SELECTED EXTRACT
*-*-*
We wrap the ArrayBuffer with any of the JavaScript typed arrays, and assign values. 


    new Float32Array(arrayBuffer).set(dataset);

Finally, we unmap the buffer. Unmapping the buffer copies the data to the GPU and returns control of the buffer to the GPU. 


    gpuWriteBuffer.unmap();

We also need a buffer to read our data back from the GPU. This buffer is the same size as the input buffer, but, as we might expect, the usage is different. COPY_DST flags that this buffer is the destination for a copy operation. MAP_READ flags that this will be mapped to CPU side memory for reading. 


    // Get a GPU buffer for reading in an unmapped state.
*-*-*
WHAT YOU NEED TO DO
1 - From the code lines in the passage on GPU buffers, list every variable name that appears.
2 - In the passage on GPU buffers, what two things happen when the buffer is unmapped?
3 - Sum up the passage on GPU buffers in two sentences.

MATERIAL PROVIDED
*-*-*
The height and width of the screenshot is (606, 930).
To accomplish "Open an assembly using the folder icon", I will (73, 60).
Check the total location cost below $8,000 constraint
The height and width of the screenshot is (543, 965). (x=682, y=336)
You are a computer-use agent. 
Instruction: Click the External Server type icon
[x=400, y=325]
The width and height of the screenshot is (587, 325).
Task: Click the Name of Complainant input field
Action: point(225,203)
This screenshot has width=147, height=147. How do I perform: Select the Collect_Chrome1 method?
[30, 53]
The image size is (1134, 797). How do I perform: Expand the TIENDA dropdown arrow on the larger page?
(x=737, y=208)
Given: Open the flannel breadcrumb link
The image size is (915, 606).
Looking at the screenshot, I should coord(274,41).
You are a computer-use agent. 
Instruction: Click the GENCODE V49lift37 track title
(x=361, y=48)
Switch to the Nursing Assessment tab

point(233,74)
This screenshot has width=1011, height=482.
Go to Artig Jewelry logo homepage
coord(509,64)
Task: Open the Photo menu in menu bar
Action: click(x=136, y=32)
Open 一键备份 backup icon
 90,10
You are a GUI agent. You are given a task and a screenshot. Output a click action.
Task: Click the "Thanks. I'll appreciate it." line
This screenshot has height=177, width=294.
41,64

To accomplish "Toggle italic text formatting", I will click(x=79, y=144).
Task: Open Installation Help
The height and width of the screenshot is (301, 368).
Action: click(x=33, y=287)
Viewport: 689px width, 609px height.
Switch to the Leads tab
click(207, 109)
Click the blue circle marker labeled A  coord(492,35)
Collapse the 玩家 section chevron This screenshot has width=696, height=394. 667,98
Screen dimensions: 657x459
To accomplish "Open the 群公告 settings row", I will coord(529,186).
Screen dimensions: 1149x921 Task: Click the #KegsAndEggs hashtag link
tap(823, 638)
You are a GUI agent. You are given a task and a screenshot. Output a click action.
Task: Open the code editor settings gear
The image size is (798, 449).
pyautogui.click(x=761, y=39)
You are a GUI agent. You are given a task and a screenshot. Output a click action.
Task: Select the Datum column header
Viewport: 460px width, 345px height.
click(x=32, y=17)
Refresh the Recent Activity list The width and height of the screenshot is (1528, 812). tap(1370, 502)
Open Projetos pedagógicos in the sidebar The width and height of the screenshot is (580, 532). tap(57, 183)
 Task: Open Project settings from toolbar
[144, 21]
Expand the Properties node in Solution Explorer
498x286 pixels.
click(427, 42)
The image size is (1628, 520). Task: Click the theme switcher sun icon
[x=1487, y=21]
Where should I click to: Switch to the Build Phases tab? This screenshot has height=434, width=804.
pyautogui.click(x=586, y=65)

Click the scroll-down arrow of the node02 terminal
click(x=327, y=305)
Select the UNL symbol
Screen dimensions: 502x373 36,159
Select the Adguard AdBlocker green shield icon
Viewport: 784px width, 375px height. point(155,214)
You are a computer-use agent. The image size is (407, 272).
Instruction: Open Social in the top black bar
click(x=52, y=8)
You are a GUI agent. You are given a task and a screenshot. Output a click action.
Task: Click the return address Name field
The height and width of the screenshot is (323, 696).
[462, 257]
*-*-*
RESPONSES IN ORDER
1 - arrayBuffer, dataset, gpuWriteBuffer

2 - The data is copied to the GPU, and control of the buffer goes back to the GPU.

3 - Values are written by wrapping the ArrayBuffer in a JavaScript typed array, and unmapping the buffer then copies the data to the GPU and hands control back to it. A second buffer of the same size is needed to read the data back, flagged COPY_DST as the destination of a copy and MAP_READ for mapping to CPU-side memory for reading.